> **ACTIVITY**: Begin the copy at the line that contains "This screenshot has width=1174, height=606.", end it at the last line of the entries below, keep every word exact, and include no pictures.

── STORED DATA

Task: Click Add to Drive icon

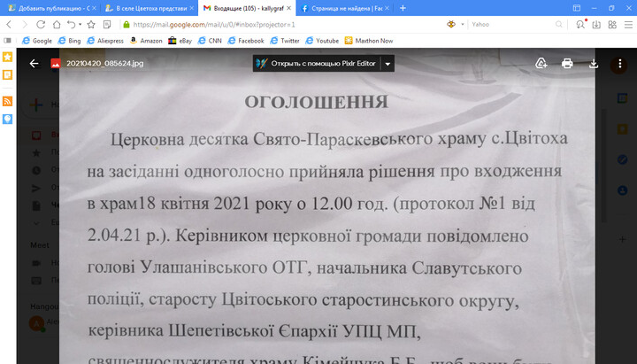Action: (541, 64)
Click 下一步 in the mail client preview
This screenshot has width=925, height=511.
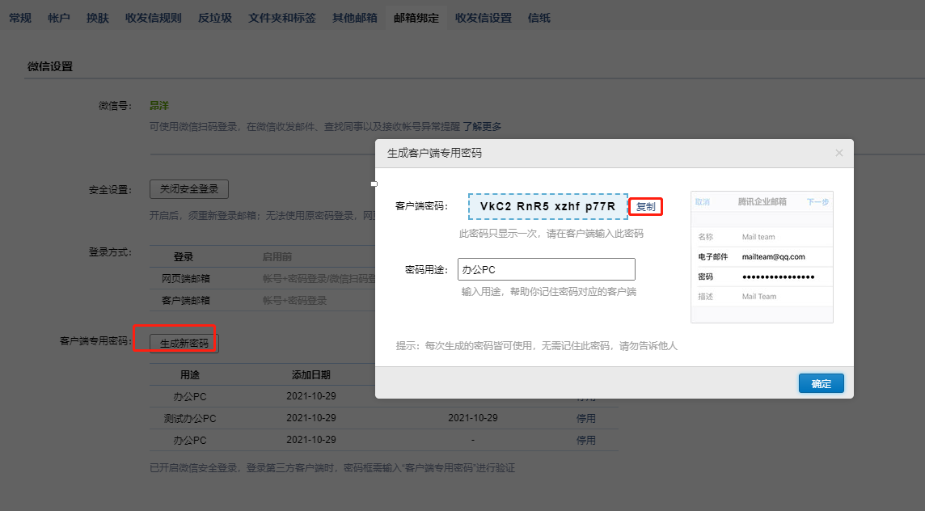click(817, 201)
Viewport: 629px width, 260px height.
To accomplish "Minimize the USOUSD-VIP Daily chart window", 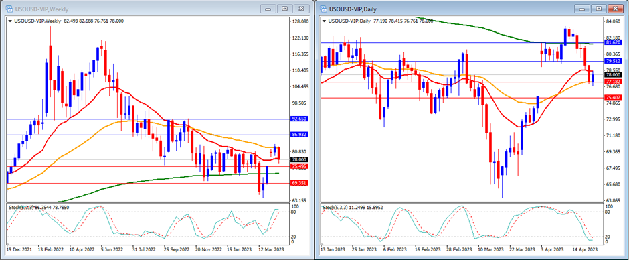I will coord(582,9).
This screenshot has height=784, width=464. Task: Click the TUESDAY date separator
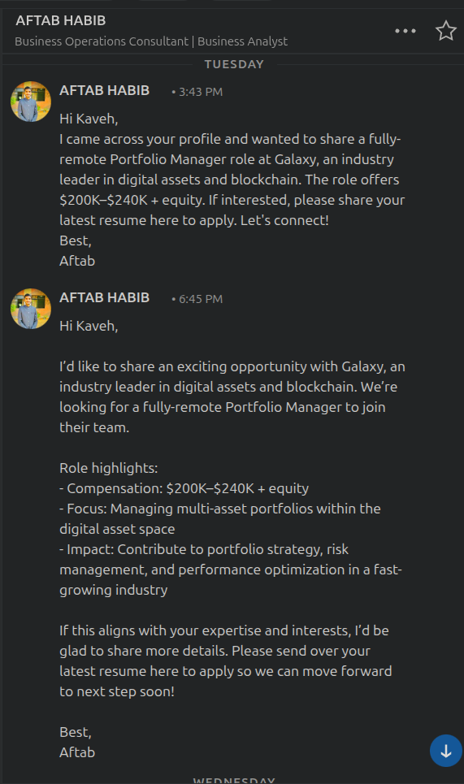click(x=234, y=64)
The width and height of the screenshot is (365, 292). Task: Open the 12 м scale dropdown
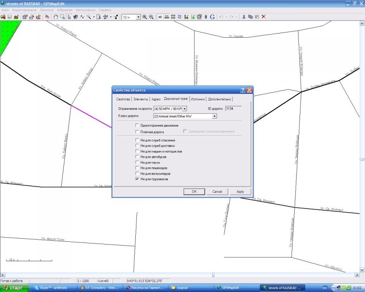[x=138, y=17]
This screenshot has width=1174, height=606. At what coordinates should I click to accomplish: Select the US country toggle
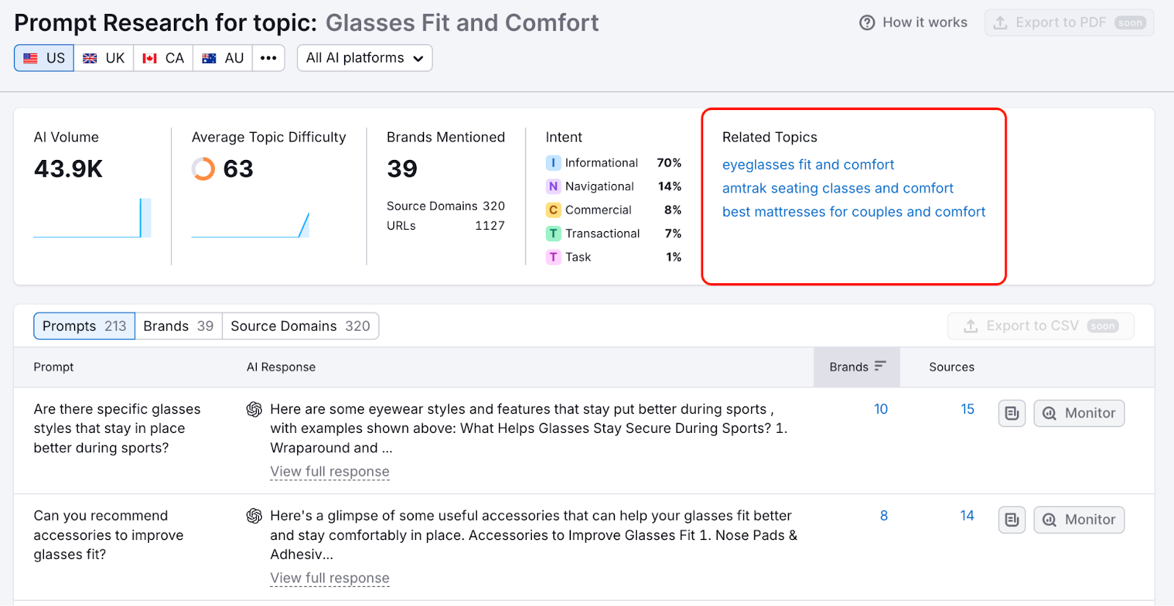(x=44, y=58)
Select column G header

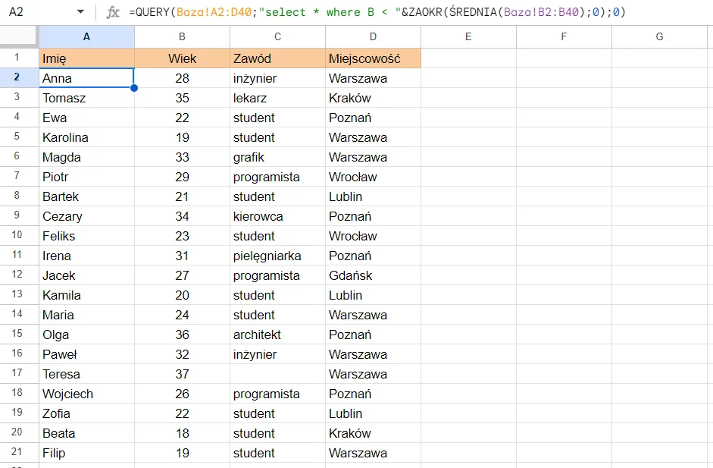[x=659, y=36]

────

> **OUTPUT BELOW**:
This screenshot has width=1174, height=606. At what coordinates should I click to accomplish: Select the US country toggle
(x=44, y=58)
Select column G header

[x=659, y=36]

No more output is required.